Le second aspect majeur du film est son lien avec la religion. En couverture du Time, nous pouvons lire : « Dieu est-il mort ? ». Cette sentence Nietzschéenne prend un sens nouveau au cours des trente glorieuses et de l’émergence de la société de consommation. À une époque où la cupidité et les idoles manufacturées remplacent progressivement les valeurs Judéo-chrétiennes, certains individus tels que Rosemary ne savent plus vraiment vers quel chemin s’orienter. À plusieurs reprises, Rosemary prie, mais Dieu reste silencieux et impuissant. En opposition, la figure du Diable s’impose et dispose de pouvoirs illimités. Personnifiée par le couple Castevet, la sorcellerie se pose comme une alternative à Dieu. Elle se nourrit des dérives du modernisme, mais utilise des procédés ancestraux. Dans le cas du religieux comme dans celui de la sorcellerie, il y a volonté de se détourner des produits industriels jugés inefficaces et nihilistes. Car comme le culte de Dieu, le satanisme repose sur la croyance.
Lors du premier repas entre voisins, les Castevet n’hésitent pas à railler la religion en présence des nouveaux arrivants. Quant-au mari, il vend littéralement son âme au Diable dans le but de devenir célèbre. Par l’intermédiaire de la sorcellerie, son principal concurrent devient subitement aveugle. La sorcellerie est une affaire de reliques, Rosemary remarque les oreilles percées de M. Castevet ; le gant d’un ami bienfaiteur disparait, son porteur connait un sort funèbre ; la cécité du concurrent est rendue possible par l’intermédiaire d’un effet personnel échangé. Lors du rêve, la bague, ce symbole de l’unité sous le regard de Dieu, est ôtée. Un ami désigné comme catholique est évincé de la croisière lugubre. Rosemary a beau se réfugier sous le toit protecteur de la chapelle Sixtine, le doigt tendu de Dieu n’atteint pas celui d’Adam, Rosemary sera bien seule face à ses agresseurs. La notion de marquage est également prégnante. Des traits de pinceaux sont appliqués sur le corps de l’héroïne ; un supposé marquage a été appliqué sur le corps de Guy, car ce dernier se met subitement à revêtir un pyjama en présence de sa femme. Après l’accouchement, l’an 1 est annoncé. Il met fin à la civilisation Judéo-chrétienne. Rosemary adresse une ultime prière à Dieu. Ce dernier reste toujours silencieux.

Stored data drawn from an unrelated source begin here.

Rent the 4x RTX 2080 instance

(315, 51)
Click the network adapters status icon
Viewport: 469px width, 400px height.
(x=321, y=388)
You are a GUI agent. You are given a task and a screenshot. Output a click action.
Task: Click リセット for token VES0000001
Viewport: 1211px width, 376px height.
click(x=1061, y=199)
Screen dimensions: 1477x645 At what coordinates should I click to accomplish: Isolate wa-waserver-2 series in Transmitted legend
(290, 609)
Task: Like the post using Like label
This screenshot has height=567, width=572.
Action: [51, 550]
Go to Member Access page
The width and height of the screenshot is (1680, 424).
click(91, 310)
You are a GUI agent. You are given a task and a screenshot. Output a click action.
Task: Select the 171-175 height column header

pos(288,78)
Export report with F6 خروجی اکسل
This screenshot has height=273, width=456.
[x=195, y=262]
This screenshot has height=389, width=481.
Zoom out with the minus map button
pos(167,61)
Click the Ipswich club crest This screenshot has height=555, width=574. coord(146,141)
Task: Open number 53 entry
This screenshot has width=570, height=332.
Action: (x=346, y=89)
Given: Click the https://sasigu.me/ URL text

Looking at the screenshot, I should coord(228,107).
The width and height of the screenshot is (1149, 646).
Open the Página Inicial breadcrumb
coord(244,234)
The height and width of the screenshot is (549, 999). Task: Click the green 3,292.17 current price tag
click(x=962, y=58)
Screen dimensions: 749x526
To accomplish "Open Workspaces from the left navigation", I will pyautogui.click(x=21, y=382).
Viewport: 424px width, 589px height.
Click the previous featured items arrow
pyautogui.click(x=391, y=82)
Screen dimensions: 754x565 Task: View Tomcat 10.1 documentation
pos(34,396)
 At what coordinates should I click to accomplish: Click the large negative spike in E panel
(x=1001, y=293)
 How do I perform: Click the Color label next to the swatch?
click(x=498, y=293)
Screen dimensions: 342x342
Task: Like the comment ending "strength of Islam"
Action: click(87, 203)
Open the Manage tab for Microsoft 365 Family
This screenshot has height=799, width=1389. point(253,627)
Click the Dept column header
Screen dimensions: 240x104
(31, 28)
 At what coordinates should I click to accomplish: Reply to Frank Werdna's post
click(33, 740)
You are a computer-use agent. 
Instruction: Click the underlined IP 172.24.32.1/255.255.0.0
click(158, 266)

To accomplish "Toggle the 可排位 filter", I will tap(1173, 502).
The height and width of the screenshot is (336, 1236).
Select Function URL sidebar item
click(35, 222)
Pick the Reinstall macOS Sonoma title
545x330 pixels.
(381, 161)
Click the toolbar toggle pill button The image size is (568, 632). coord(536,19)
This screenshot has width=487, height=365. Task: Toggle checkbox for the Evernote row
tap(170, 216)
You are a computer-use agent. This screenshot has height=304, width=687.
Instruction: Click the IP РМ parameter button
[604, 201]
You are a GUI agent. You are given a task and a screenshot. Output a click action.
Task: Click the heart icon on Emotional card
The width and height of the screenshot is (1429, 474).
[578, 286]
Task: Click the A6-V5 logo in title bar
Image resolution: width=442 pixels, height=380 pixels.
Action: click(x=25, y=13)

Enfin, l’efficacité horrifique du film repose sur sa capacité à stimuler nos peurs primitives, particulièrement féminines. La présence du corps étranger accompagnée d’une douleur aigue n’est qu’une accentuation de la peur de l’inconnu qui peut toucher toute femme enceinte. À cela s’ajoute l’angoisse de ne pas maîtriser ses propres actes. Spontanément, Rosemary consomme de la viande crue. Déformateur de réalité, le miroir met parfois l’individu face à ses propres actes. C’est le cas lorsque Rosemary voit son reflet sur le grille-pain. C’est aussi le cas lorsqu’un film majeur use pleinement de sa catharsis.